Before addressing both parts of your question, I would encourage you to read the following three posts because I think they would go a long way in helping you with induction proofs in general.

  1. How to write a clear induction proof.

  2. The difference between weak and strong induction.

  3. Use of LHS/RHS notation or terminology in an induction answer.

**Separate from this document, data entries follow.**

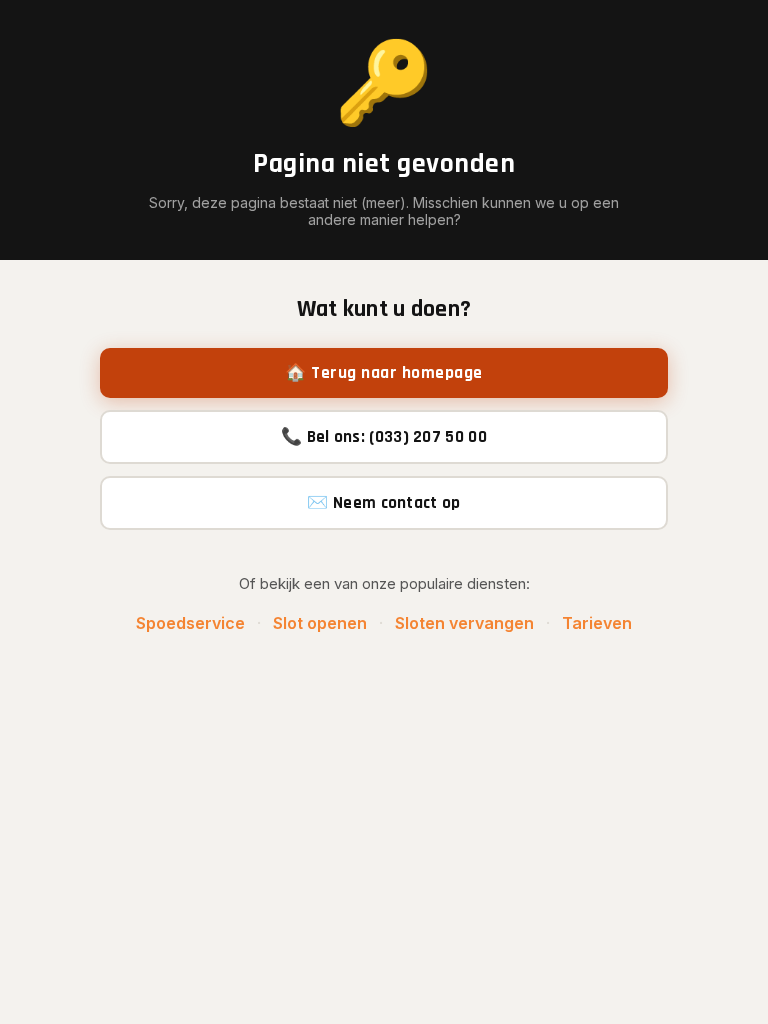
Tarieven (597, 623)
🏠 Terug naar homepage (384, 373)
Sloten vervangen (464, 623)
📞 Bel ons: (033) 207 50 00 (384, 437)
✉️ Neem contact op (383, 503)
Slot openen (320, 623)
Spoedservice (190, 623)
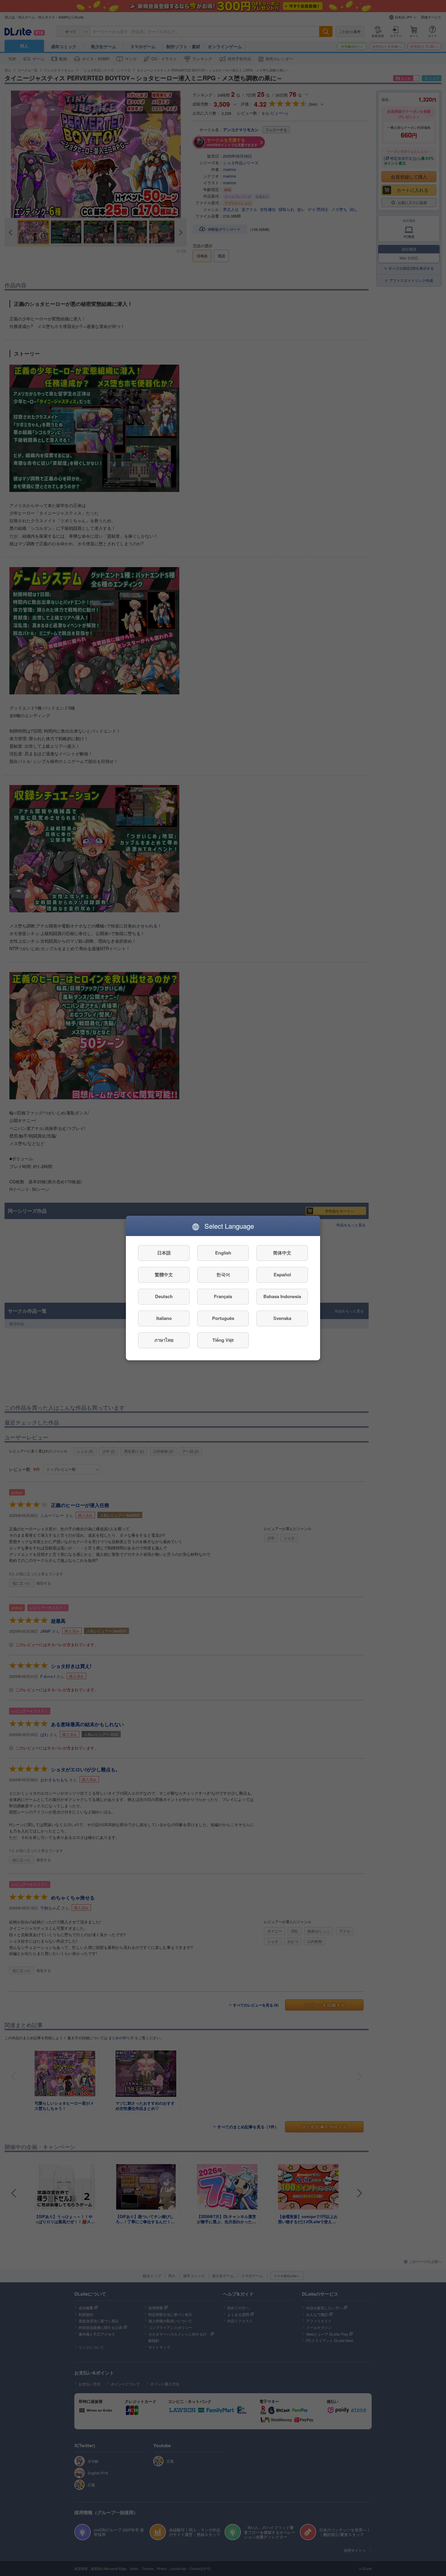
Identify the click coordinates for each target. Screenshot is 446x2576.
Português (223, 1318)
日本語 (164, 1253)
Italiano (164, 1318)
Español (282, 1274)
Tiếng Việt (223, 1340)
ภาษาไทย (164, 1340)
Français (223, 1296)
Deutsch (164, 1296)
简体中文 (282, 1253)
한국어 (223, 1274)
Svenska (282, 1318)
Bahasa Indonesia (282, 1296)
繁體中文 (164, 1274)
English (223, 1253)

Now on to your question(s).

Part (a): Your write-up here is really struggling in a number of ways. I'm going to be straight with you--your statement of strong induction is sloppy (you don't actually need strong induction even if you do use an inductive argument which is why I included (2) above) and your inductive "proof" never even uses the inductive hypothesis. See (1) above for how to actually write a clear induction proof; this will more or less force you to understand how the proof actually works, where you use the inductive hypothesis, etc. Also, as Hirshy notes, you actually assume what you are trying to prove (you do this again in part (b)). Regardless, the following is one way you could structure the main part of your induction proof for part (a): \begin{align} (k+1)^2&= \color{blue}{k^2}+2k+1\tag{expand}\\[0.5em] &\color{blue}{> (k+1)}+2k+1\tag{by inductive hypothesis}\\[0.5em] &= 3k+2\tag{simplify}\\[0.5em] &> k+2\tag{since $k\geq 2$}\\[0.5em] &= (k+1)+1.\tag{simplify} \end{align} Did you see how that worked? Can you see how the inductive hypothesis is used in the part highlighted with $\color{blue}{\mathrm{blue}}$?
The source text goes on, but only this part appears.